Module #4: Message Delivery
Students will still disseminate messages in traditional ways. The
newspaper and magazine are printed, and the anchors broadcast the day's
news for television and radio. As far as the audience knows,
nothing
has changed. As far as educators are concerned, the process has not
changed. But the techniques have been updated and upgraded.
With a curriculum in Digital Communications, the horizon is expanded.
The online newspaper and magazine are uploaded to the Internet.
Online
radio and television content is uploaded to the Internet. Student
system administrators update files for the information server (another
computer). They track subscribers. They record the number of times
users access certain categories of information and add, delete, or
modify subject headings to accommodate the subscriber base. They do
demographics. And they get direct, real-time data that tells them if,
when, how often, and for how long a digital, multimedia
advertisement is
accessed.
Editors respond to e-mail feedback from audience members.
A team of students may develop a CD-ROM product. Perhaps the yearbook
is sold on CD, complete with mugshots that come to life with a video
clip. Now, graduates can hear their college buddies once again.
Comments
This Digital Communications curriculum is an idea "under constuction."

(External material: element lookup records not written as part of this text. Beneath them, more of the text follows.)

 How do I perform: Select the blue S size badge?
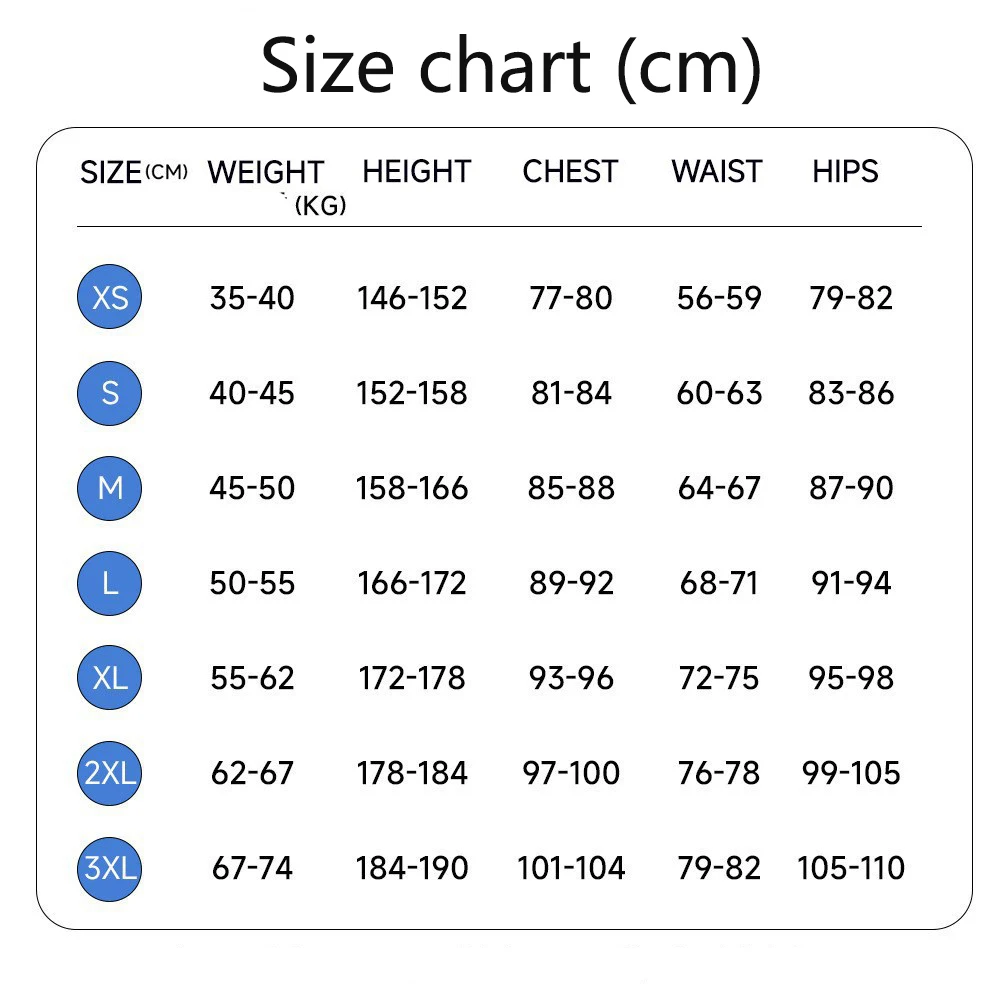pos(110,393)

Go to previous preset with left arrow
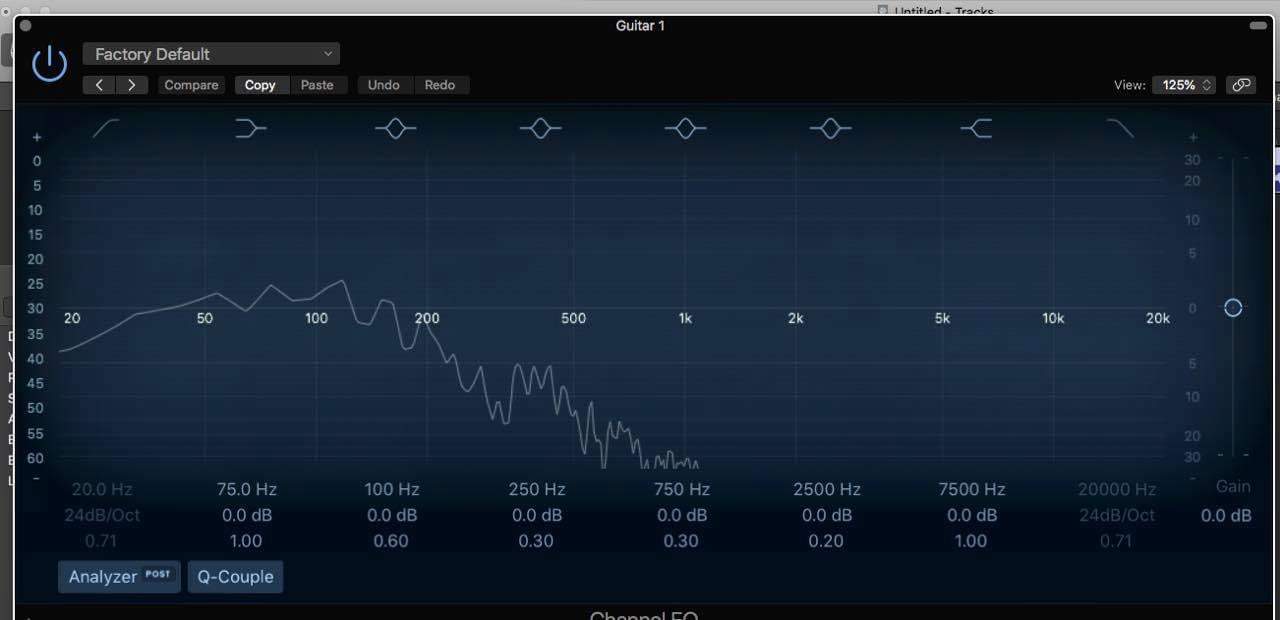(x=99, y=85)
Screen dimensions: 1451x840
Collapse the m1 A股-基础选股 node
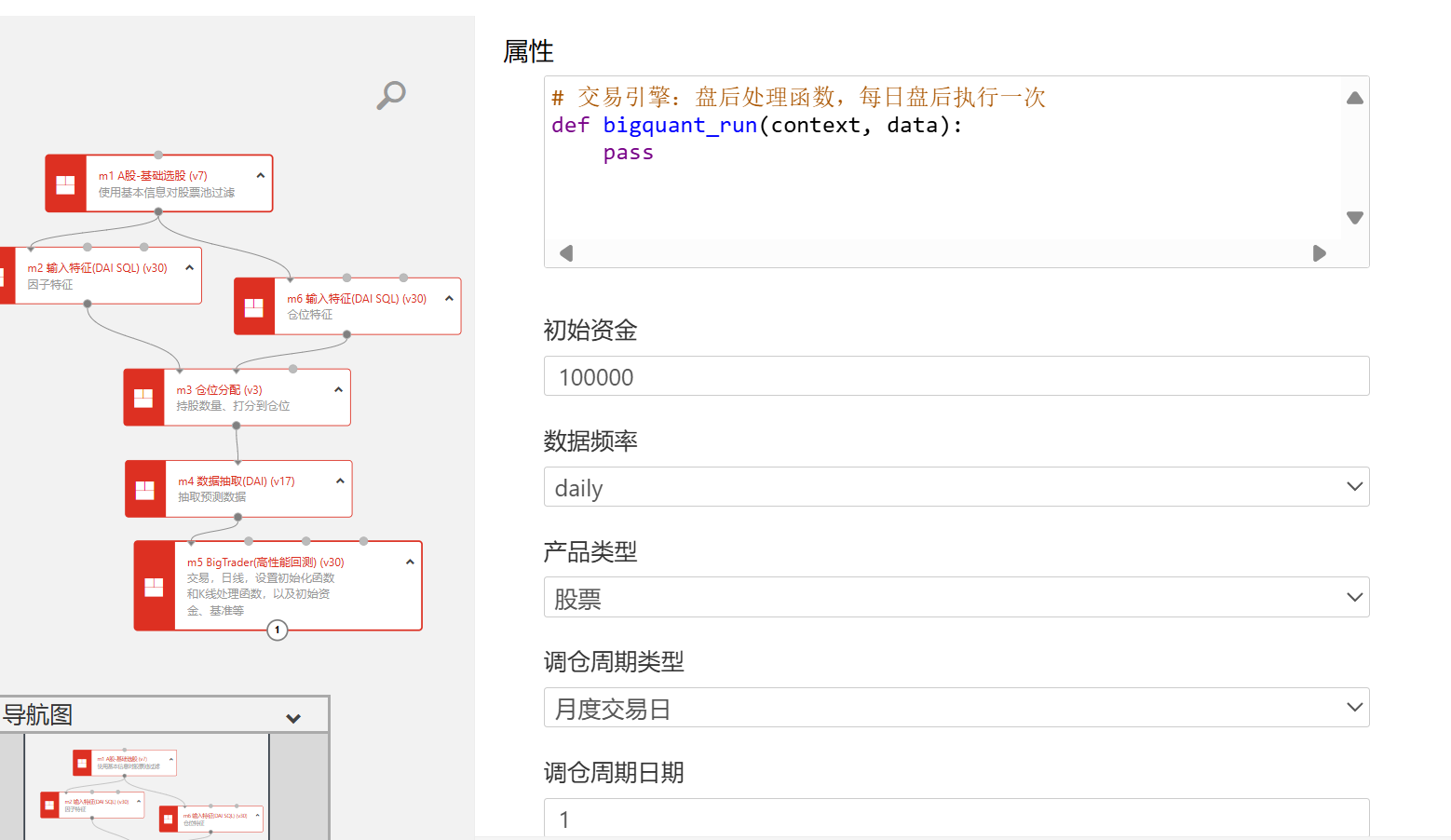pyautogui.click(x=261, y=175)
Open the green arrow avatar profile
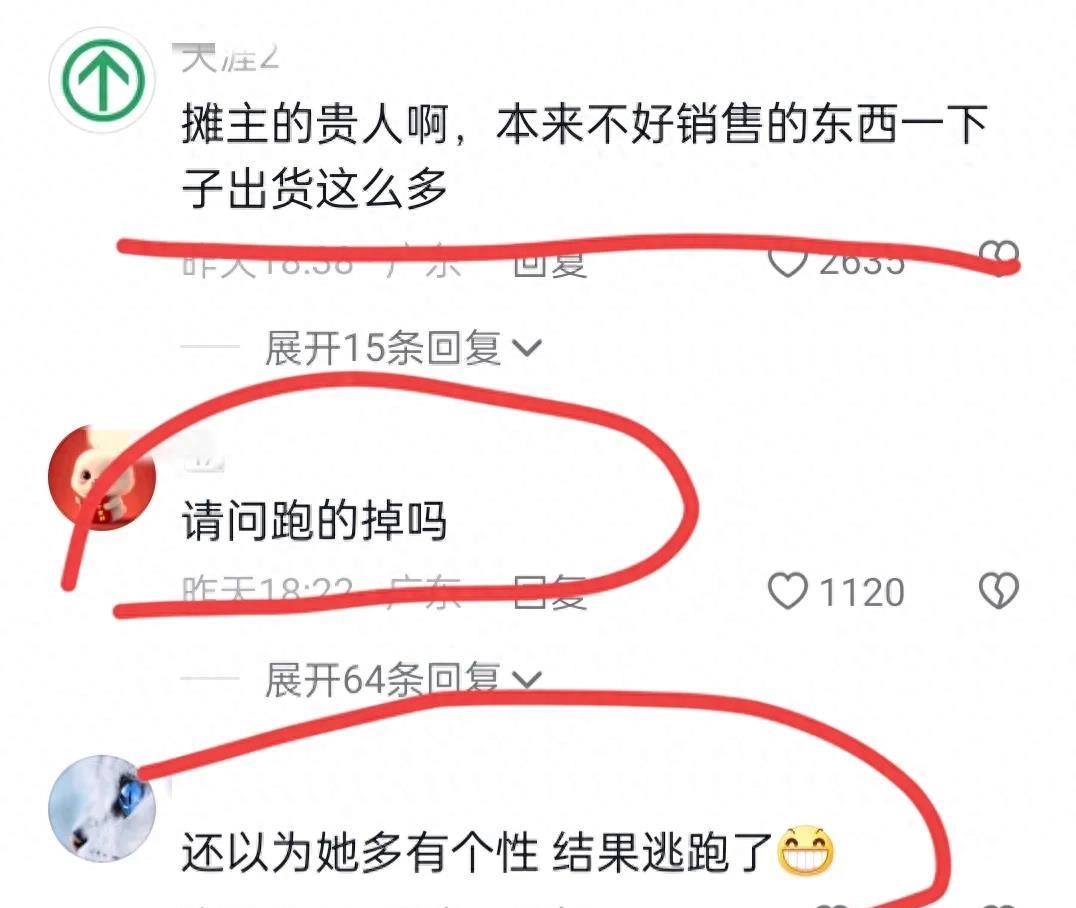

The author encourages readers to expand, develop, adapt and adopt
the
idea.
If you believe your department cannot possibly afford a computer-based
program of study, use the clich -- "Can we afford not to?" High
schools are practicing electronic publishing. The media industry is
digitizing its operations.
You can afford Digital Communications at some level. Look around. If
your department has a (new) Macintosh computer, a video camera, a
flatbed scanner, a slide scanner, and a laser printer, then you can get
started.
Add Internet connections, and you've entered the next dimension.
This paper has attempted to provide a basic, skeletal structure upon
which you and your program may build. But, the system is not the
solution. Without a solid conceptual core, no academic program will
remain indispensable to the mission of the university. Without
innovative experiential learning opportunities, enrollments will
continue to wane.
By adapting to the emerging professional and educational cultures of
the 21st century, media programs and their graduates will thrive.
So,
digitize. Now!
References
Blanchard, Robert O., & Christ, William G. (1993). Media education and
the liberal arts: A blueprint for the New Professionalism.
Lawrence
Erlbaum:Hillsdale, NJ.
Janis, P. (1991). "Workplace of the future," Ganetteer, July/August,
pp. 18-19.
Moeller, Philip (1995). "The digitized newsroom," American Journalism
Review, January-February, pp. 42-47.
Online-news (1995a). Online-news is an electronic discussion group for
those interested in online services. This item appeared Feb. 2,
1995,
17:04:41 (EST).
Online-news (1995b). This item appeared Jan. 31, 1995, 14:22:10.